Aim of the exercise:
Return, word for word, the lines between the one holding "Where should I click to: Open" and the one holding "The height and width of the screenshot is (896, 1349).", inclusive. Leave the pictures out of your answer.
---------- Task input ----------
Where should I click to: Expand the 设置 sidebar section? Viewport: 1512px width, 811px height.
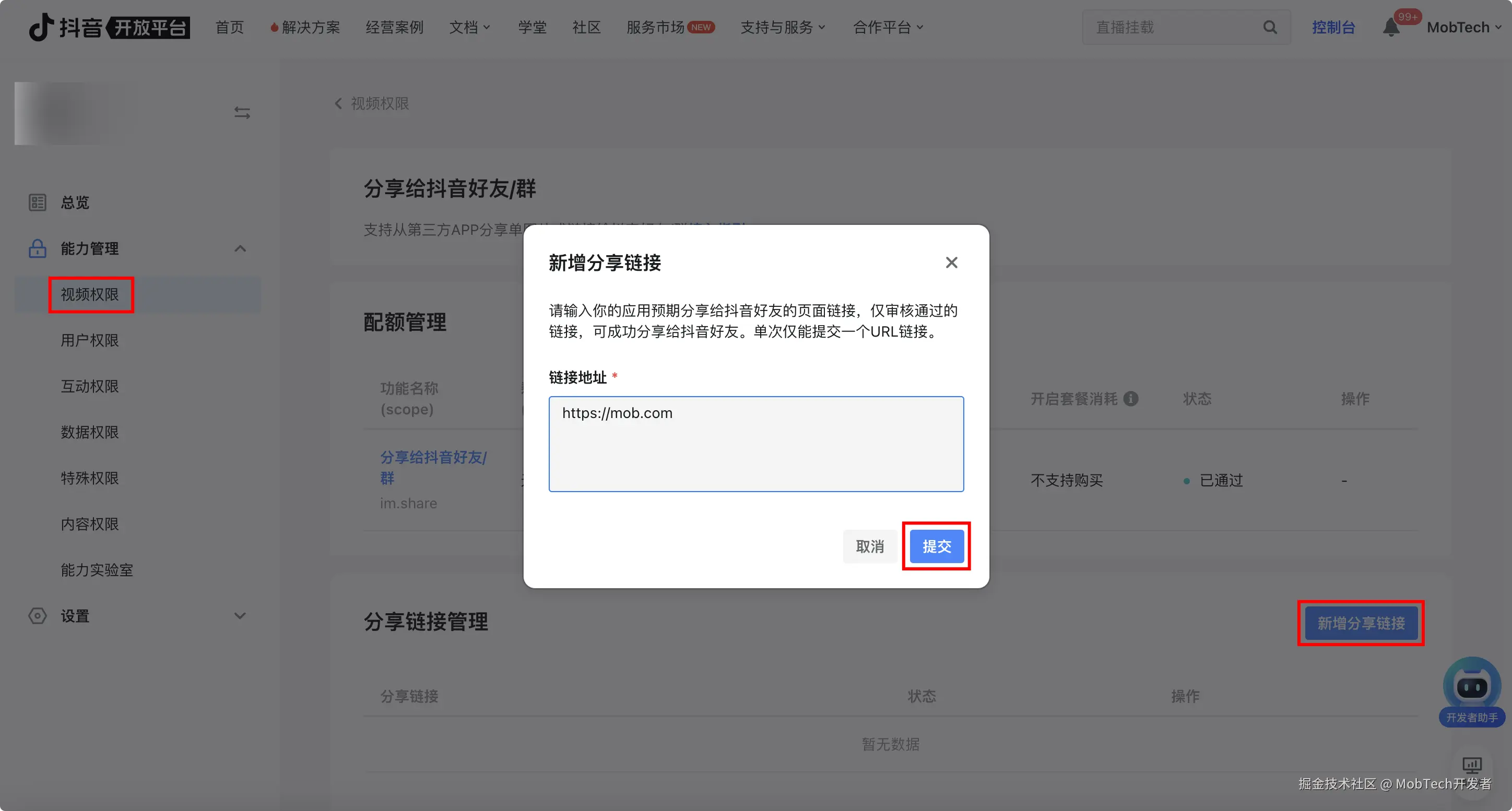[x=240, y=616]
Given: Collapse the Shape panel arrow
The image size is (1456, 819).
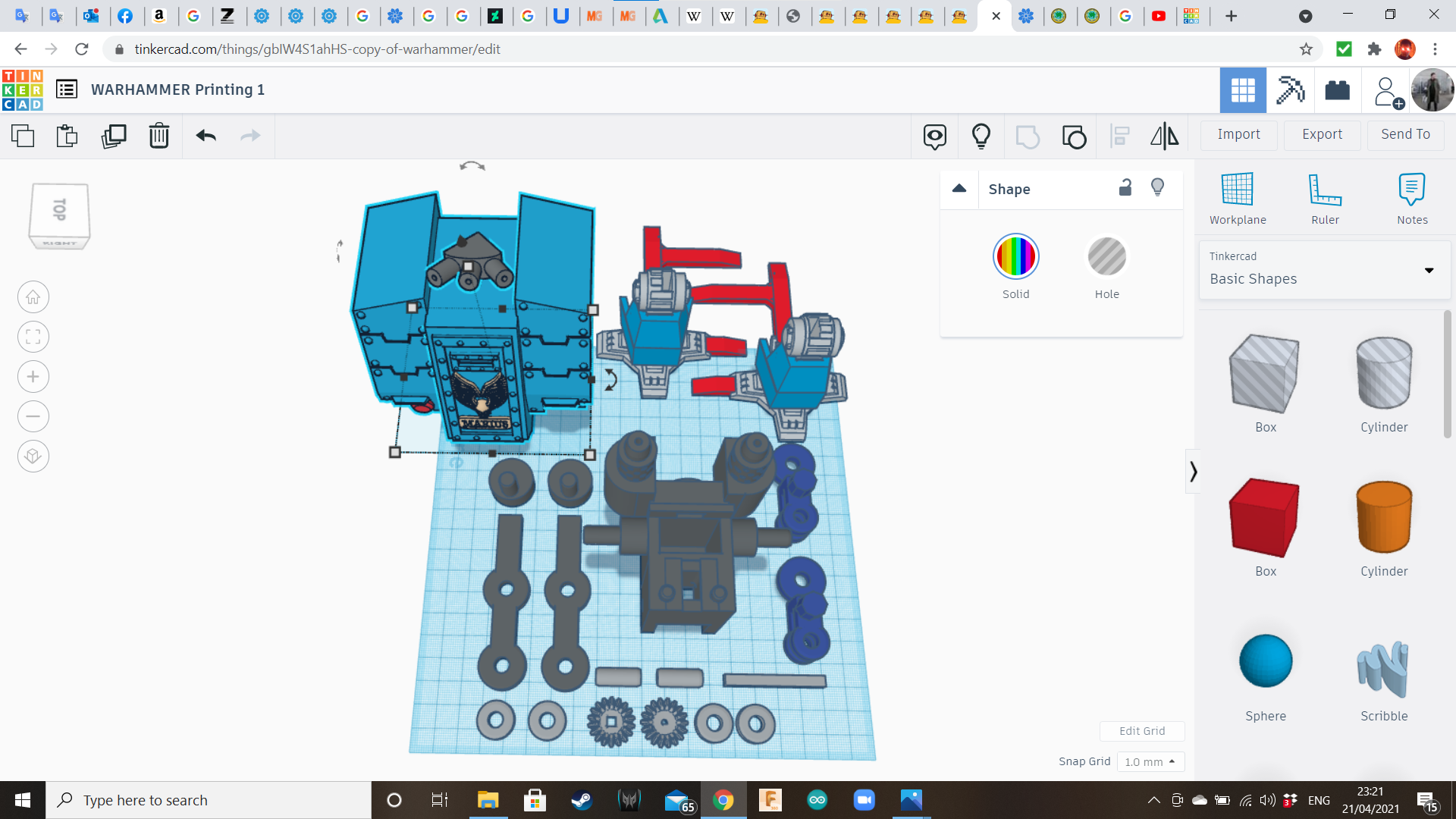Looking at the screenshot, I should (x=959, y=188).
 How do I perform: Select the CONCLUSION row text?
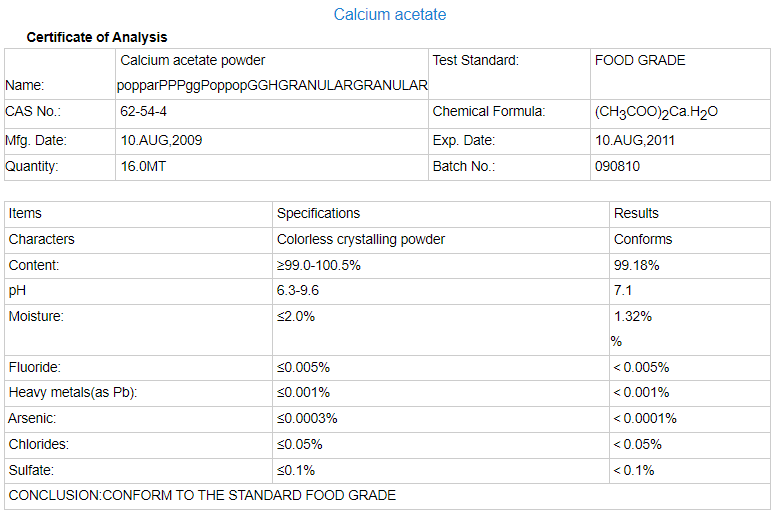202,496
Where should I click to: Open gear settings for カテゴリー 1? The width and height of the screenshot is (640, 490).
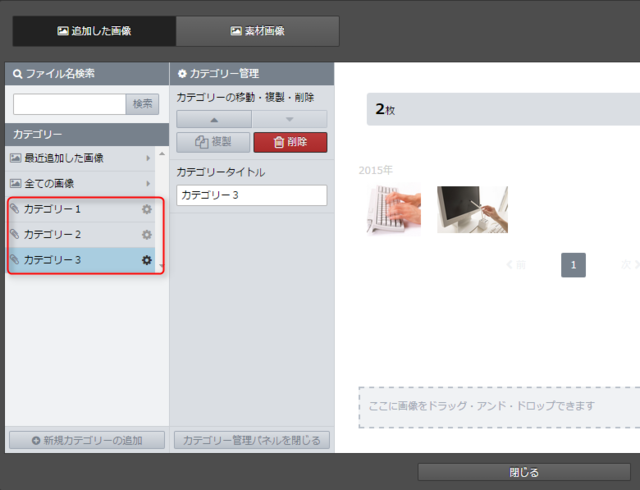coord(147,209)
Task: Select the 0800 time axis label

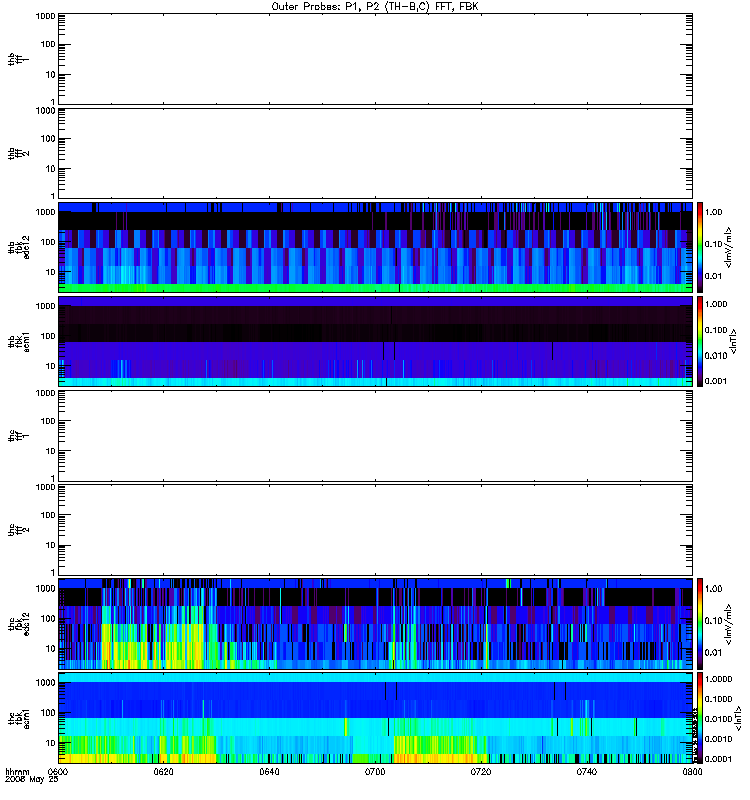Action: [x=692, y=772]
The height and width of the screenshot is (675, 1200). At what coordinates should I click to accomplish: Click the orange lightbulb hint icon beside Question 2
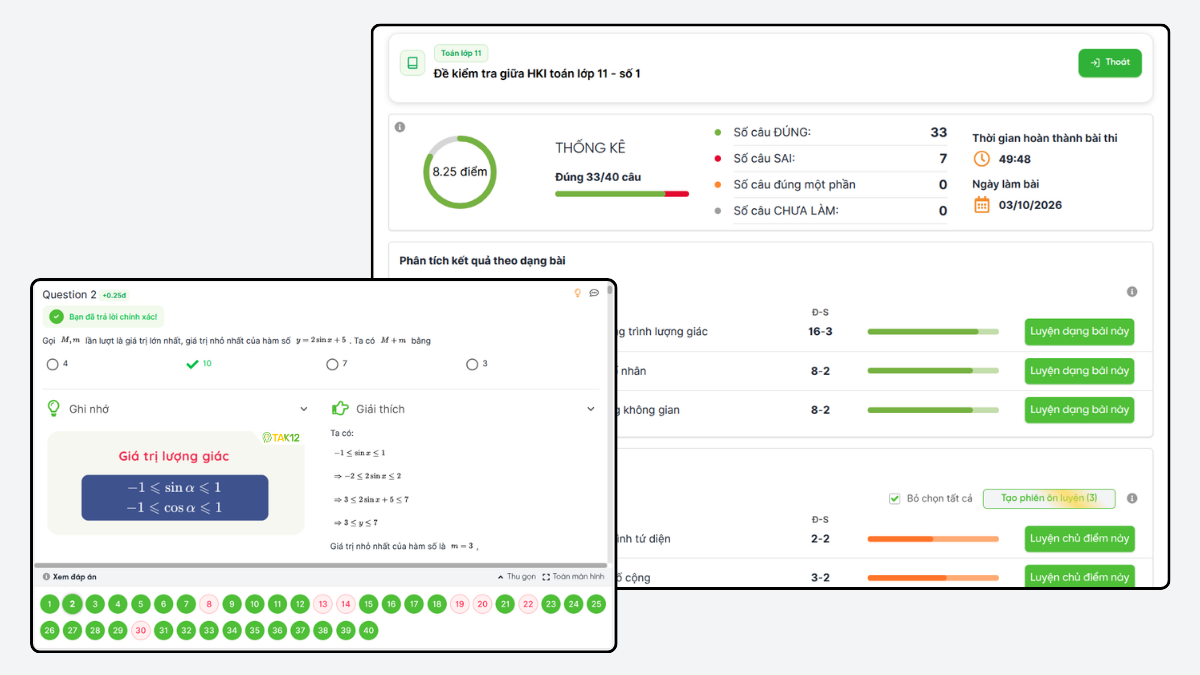(x=577, y=293)
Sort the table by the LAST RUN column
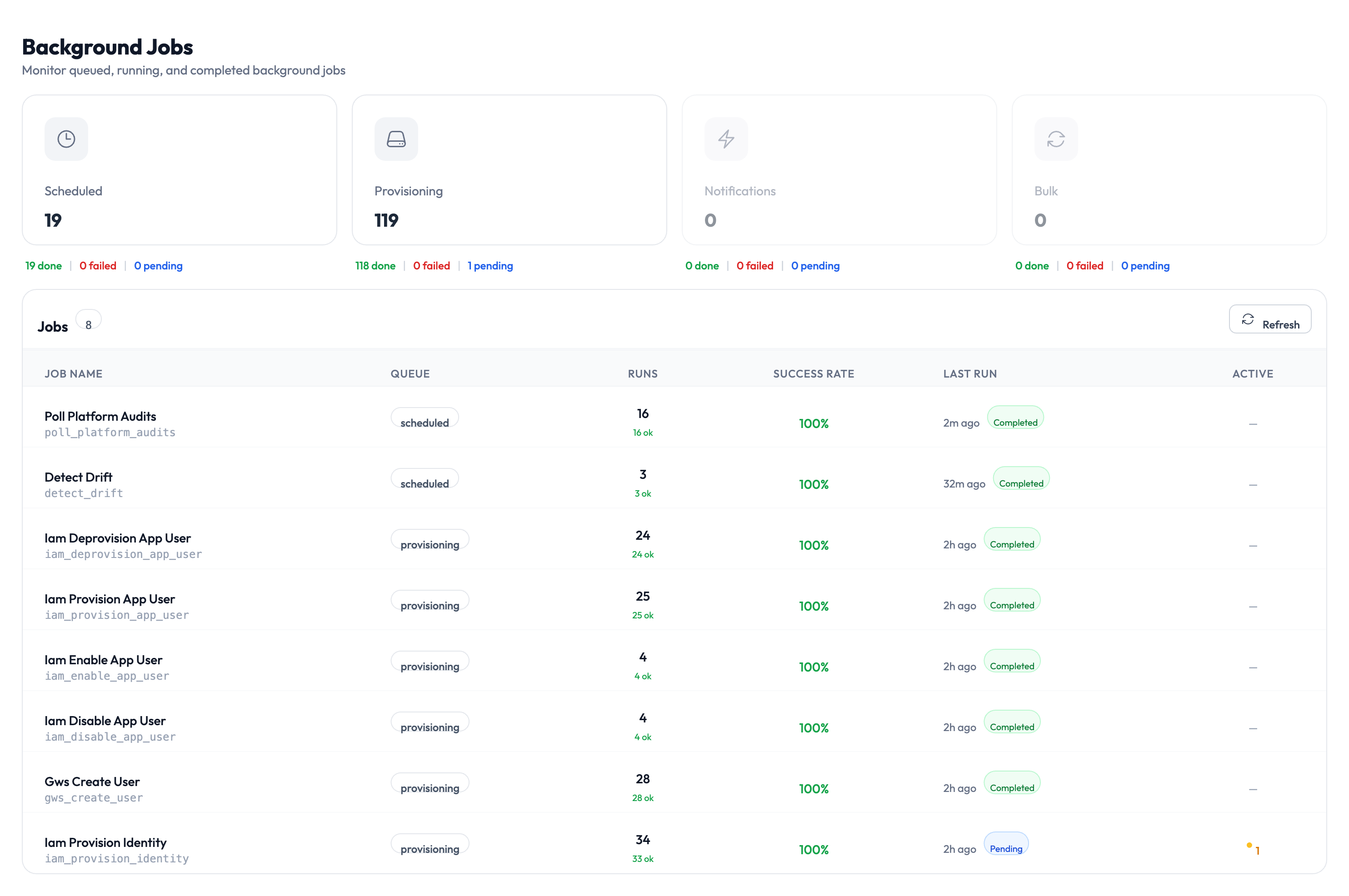The height and width of the screenshot is (896, 1349). tap(969, 374)
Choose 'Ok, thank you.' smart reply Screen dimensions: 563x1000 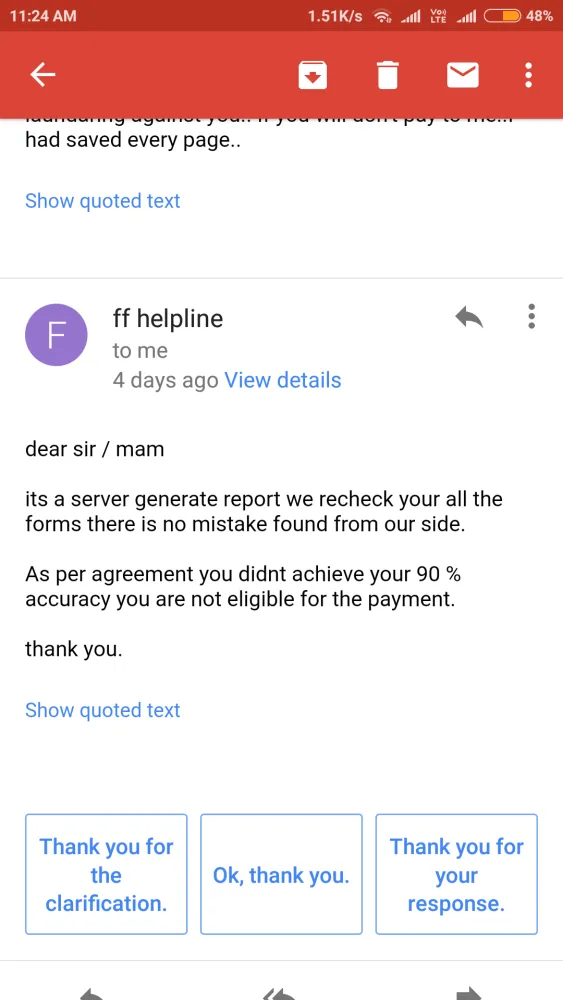[x=281, y=874]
----------
Output of the exercise:
Where should I click to: Open gear settings for カテゴリー 1? The width and height of the screenshot is (640, 490).
coord(147,209)
Task: Select the 0800 time axis label

Action: [x=692, y=772]
The height and width of the screenshot is (675, 1200). At what coordinates should I click to accomplish: Click the orange lightbulb hint icon beside Question 2
(x=577, y=293)
Sort the table by the LAST RUN column
The height and width of the screenshot is (896, 1349). tap(969, 374)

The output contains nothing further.